Content starts

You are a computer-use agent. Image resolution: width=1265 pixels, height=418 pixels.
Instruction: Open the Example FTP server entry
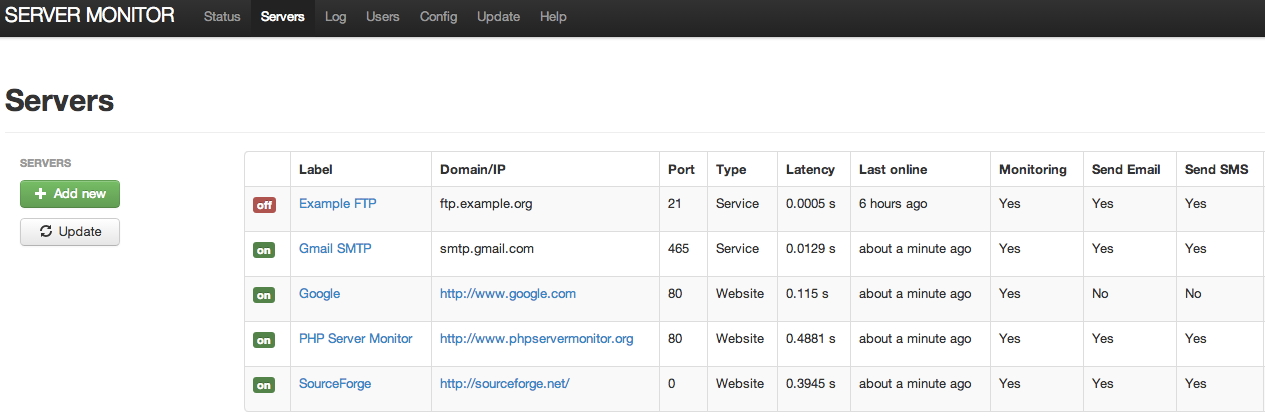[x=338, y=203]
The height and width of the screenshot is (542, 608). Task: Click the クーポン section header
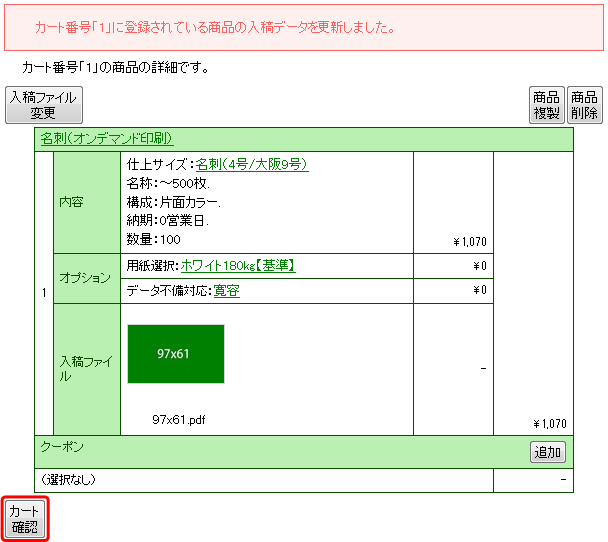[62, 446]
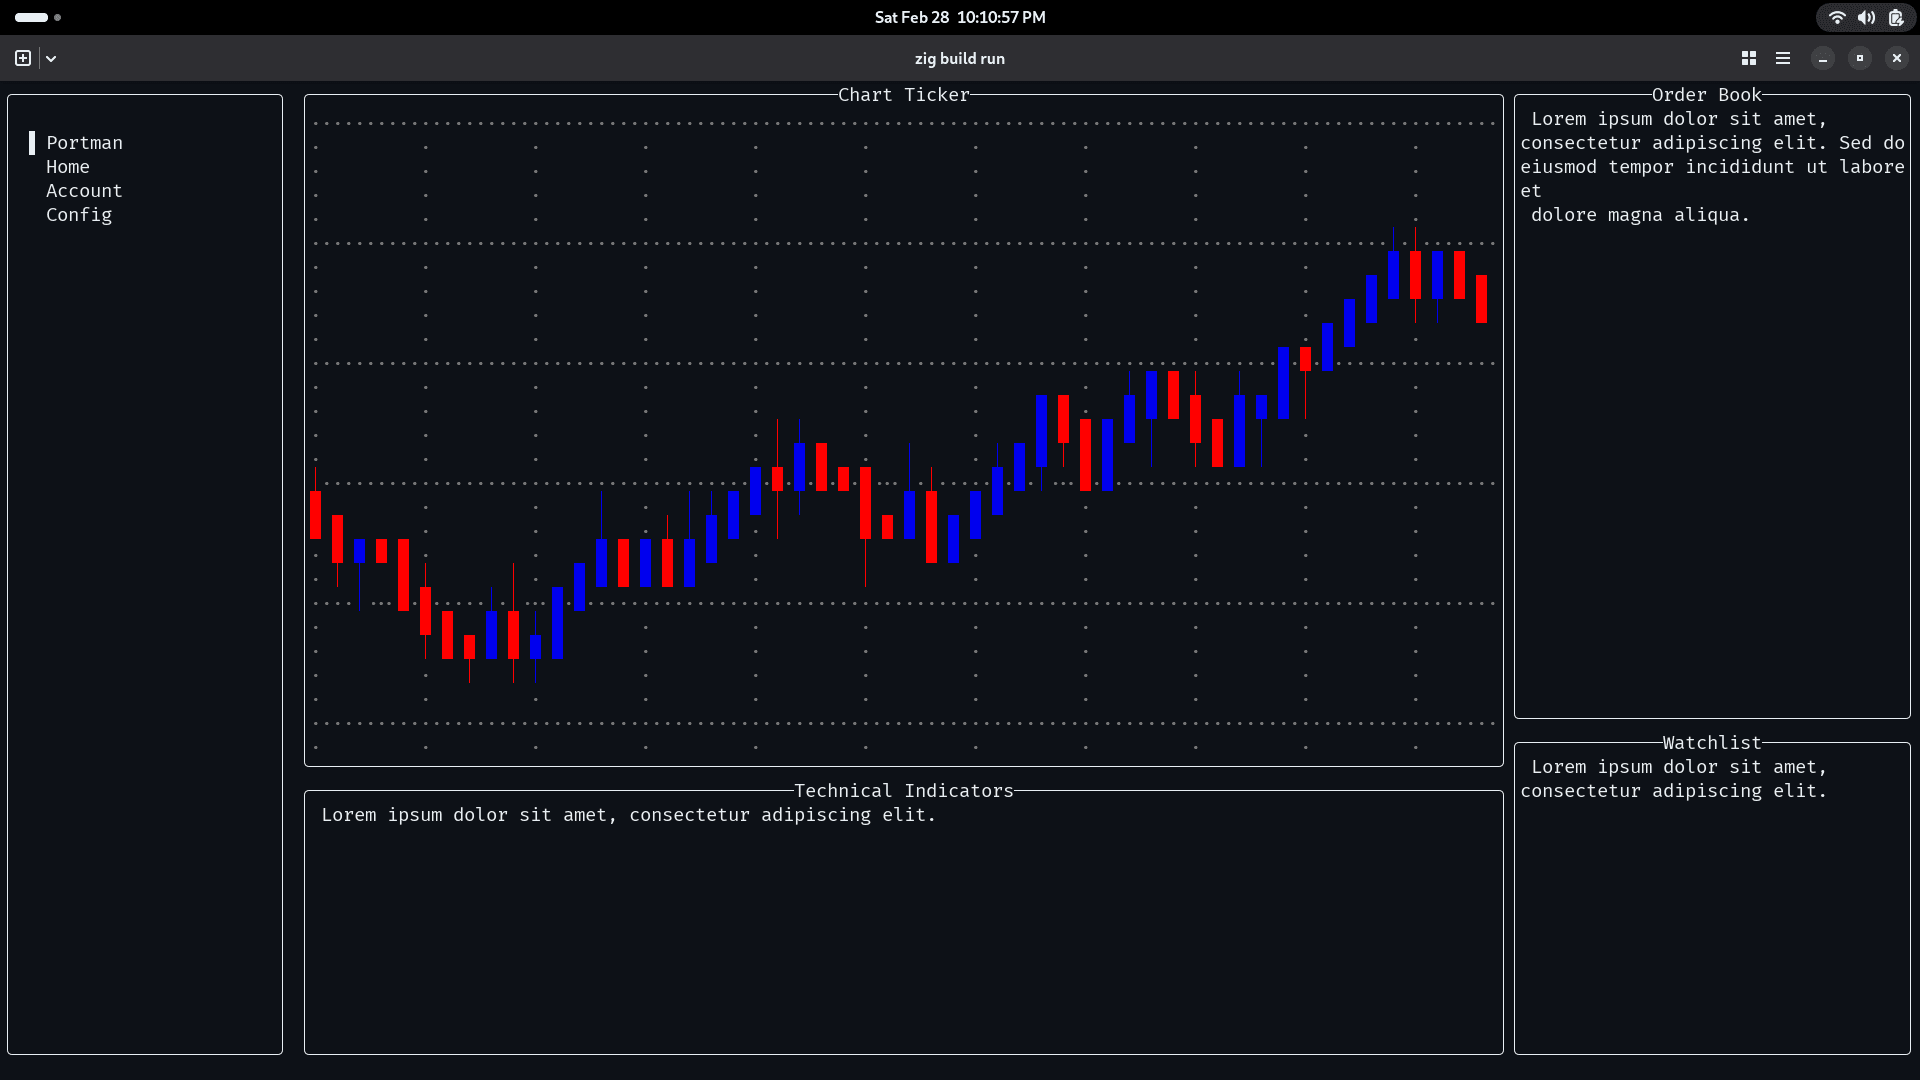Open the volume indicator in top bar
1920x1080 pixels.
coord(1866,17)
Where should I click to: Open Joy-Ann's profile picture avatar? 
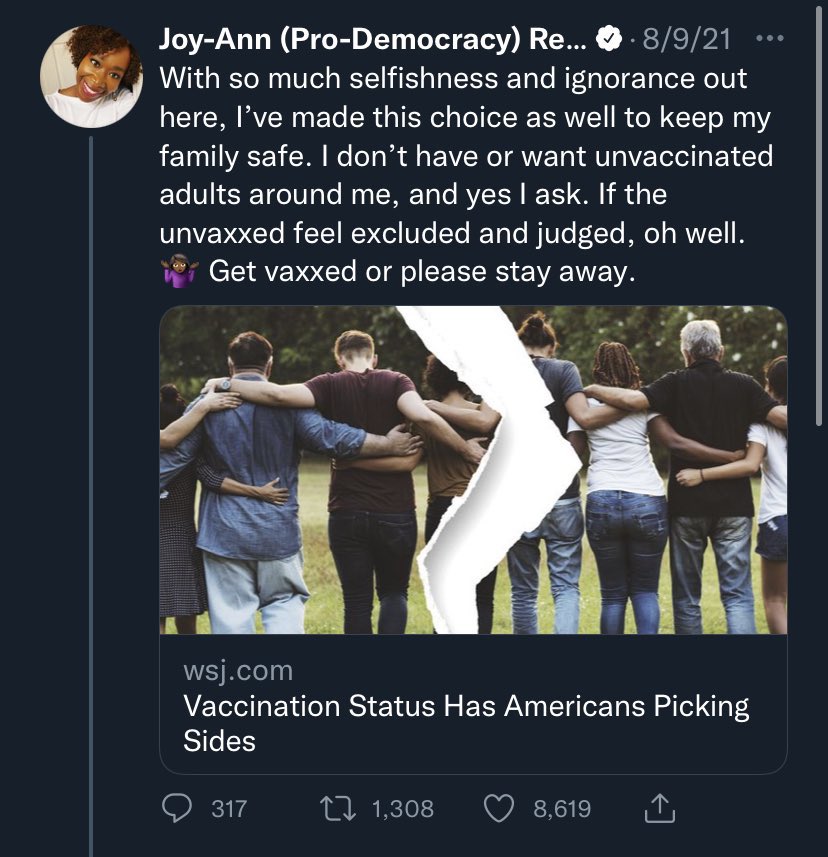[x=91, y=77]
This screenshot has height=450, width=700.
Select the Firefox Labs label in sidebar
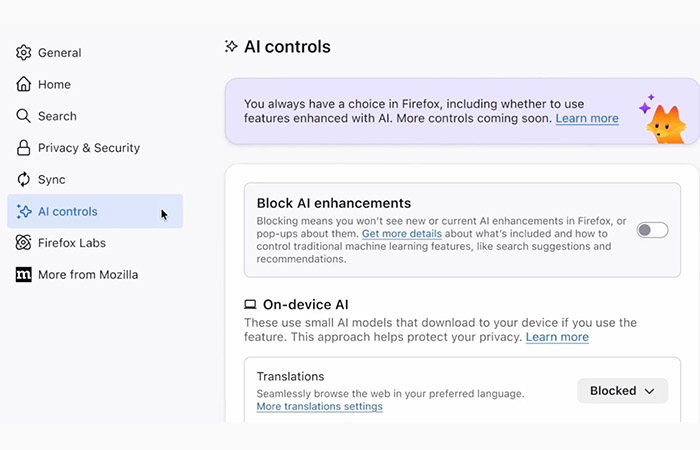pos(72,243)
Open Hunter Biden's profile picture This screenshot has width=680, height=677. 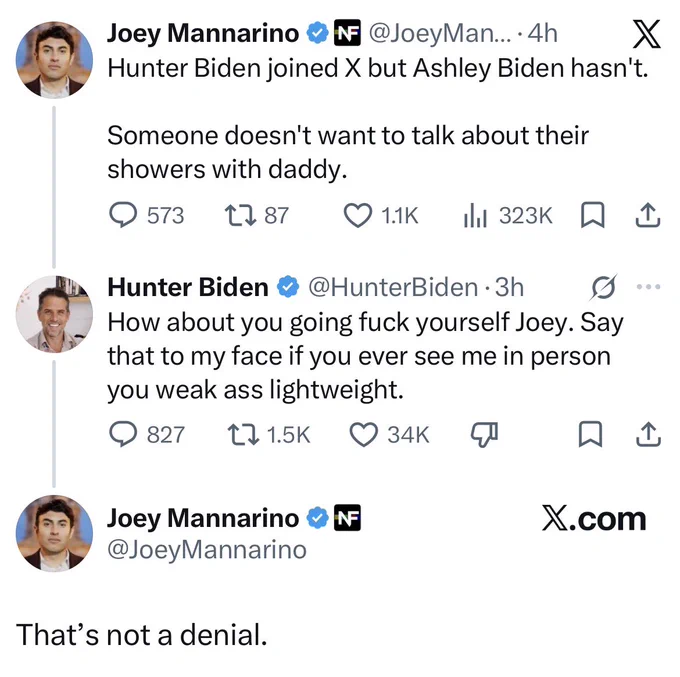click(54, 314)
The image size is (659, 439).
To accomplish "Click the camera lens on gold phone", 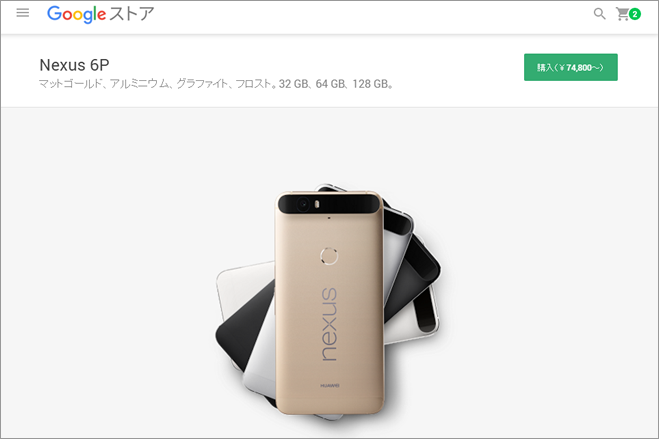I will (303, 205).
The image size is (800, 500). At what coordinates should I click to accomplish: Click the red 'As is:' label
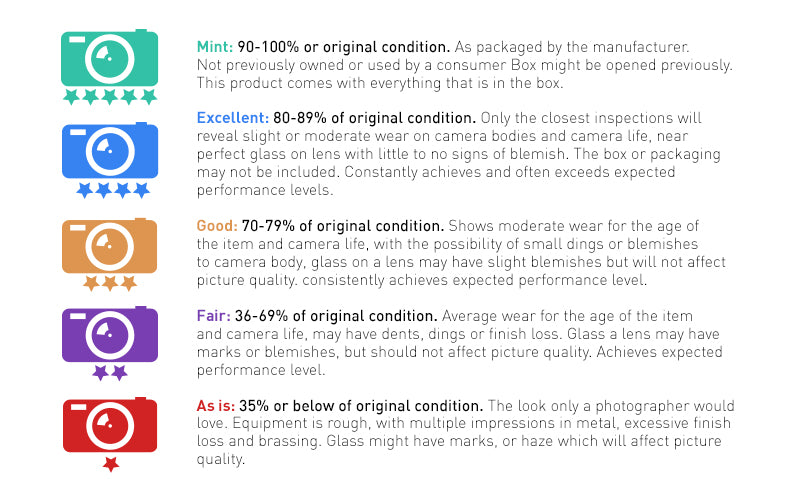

Content ends

Your goal:
Write only the number of lines above in which the word "size" is found.

Task response:
2